Stillpoints and reference-level speakers


Seems logical to assume that the makers of megabuck speakers would use superior footers in their designs. Any experience out there with Stillpoints isolation devices to support the reference-level offerings from Magico, TAD, Rockport, Tidal, and others?
psag
Agear, generally when you hear people claiming to be scientists they really are engineers, who think we know everything about how nature works. I once was majoring in EE, when the discussion of Ohm's law came up. I was an undergraduate assistant in physics lab and said that I had noticed a normal distribution in student results in measuring current flow in various circuits. The professor said that the students measurement were just not accurate enough, but my physics professor said that there were other factors that we had yet to account for.

I must admit that I just dismiss those who make claims that engineers know all there is to know. I fully expect that individual tastes in music reproduction leads them to different buying decisions.
I look at footers as tuning devices. As such, the appropriate type of footer--whether it is designed to tightly couple the speaker to the floor or whether it is designed to decouple the speaker from the floor and dissipate energy in the device--depends on the specific system and room characteristics. For example, coupling to a poured concrete floor is entirely different in effect to coupling to a suspended wooden floor (where coupling could make the floor act as a sounding board).

Because there is no one singular "right" approach in all circumstances, it would not make sense for the designer to build in multi-thousand dollar footers or speaker platforms when that might be the "wrong" approach in a particular application.

I use Symposium platforms under my speakers. I have heard experiments with the same platforms under other speakers in someone else's system where that was NOT the way to go. With all such tuning devices, experimentation is the way to go. I cannot think of any such devices which universally improve sound--components, environment, personal taste all matter; if it alters the sound, it can alter it for good or bad.
Larryi, in principle I agree with you but I only one time found a device where the Stillpoints don't improve the performance of a component. It was on a HB Cable Designs Acrylic PowerSlave. I used them on three turntables, five amps, four preamps, and four dacs or universal players. My experience with the Star Sound Tech. Apprentics, completely different concept devices, is limited to one pair of speakers, two amps, three preamps, and a pair of external crossovers. I have heard no instance where they didn't greatly improve the sound. They have a different sound than the Stillpoints, however.

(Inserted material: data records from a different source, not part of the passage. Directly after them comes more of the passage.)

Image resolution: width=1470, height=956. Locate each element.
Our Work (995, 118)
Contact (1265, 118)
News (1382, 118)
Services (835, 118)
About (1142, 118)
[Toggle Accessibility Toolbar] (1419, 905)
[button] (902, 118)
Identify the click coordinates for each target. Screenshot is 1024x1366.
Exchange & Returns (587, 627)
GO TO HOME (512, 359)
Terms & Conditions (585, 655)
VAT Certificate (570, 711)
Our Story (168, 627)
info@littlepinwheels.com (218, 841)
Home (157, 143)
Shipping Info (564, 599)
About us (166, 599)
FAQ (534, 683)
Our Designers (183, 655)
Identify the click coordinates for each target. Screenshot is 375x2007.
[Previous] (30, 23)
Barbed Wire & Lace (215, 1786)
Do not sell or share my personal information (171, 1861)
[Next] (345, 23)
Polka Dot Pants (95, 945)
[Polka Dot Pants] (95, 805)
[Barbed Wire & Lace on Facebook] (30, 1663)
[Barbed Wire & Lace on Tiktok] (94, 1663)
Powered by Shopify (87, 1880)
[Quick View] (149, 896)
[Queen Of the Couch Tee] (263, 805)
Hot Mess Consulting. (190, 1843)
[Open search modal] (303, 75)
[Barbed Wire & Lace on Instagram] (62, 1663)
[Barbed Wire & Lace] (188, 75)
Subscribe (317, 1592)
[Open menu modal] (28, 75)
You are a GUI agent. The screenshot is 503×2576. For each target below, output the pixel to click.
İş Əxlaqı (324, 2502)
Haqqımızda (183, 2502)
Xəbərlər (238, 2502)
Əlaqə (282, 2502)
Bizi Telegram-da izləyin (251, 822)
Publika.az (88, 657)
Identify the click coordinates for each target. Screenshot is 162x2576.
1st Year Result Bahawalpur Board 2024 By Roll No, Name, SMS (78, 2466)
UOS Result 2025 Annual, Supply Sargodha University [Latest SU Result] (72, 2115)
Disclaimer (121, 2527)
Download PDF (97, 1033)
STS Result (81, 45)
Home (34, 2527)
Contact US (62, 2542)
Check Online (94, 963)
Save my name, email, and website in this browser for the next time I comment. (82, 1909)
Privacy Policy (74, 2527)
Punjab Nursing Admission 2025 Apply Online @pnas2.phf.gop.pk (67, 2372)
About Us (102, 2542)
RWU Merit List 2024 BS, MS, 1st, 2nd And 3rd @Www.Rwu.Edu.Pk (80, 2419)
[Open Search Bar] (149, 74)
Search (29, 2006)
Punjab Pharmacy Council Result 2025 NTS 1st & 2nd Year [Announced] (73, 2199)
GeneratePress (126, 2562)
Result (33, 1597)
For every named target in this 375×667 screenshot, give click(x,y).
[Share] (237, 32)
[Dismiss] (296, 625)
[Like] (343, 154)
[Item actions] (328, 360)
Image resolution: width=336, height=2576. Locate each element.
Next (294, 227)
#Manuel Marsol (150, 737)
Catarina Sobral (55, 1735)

I have piles of other platforms and feet around, that were each somewhat different, but could not compete with either the Stillpoints or the Star Sound Apprentics.
There plenty of info out there just look. http://forums.naimaudio.com/topic/equipment-stand-and-speaker-spikes-why?reply=1566878606786862 Another http://www.avsforum.com/forum/91-audio-theory-setup-chat/1405998-spikes-vs-soft-feet-under-speakers.html another http://theadvancedaudiophile.blogspot.com/2011/07/no-spikes-club.html
That's just guys posting stuff on the internet.

You could say the same thing about Tbg, Charles1dad, Agear, Roxy54 and others on this thread, and you'd be right about that. The difference is they actually used the products being discussed before they posted stuff on the internet.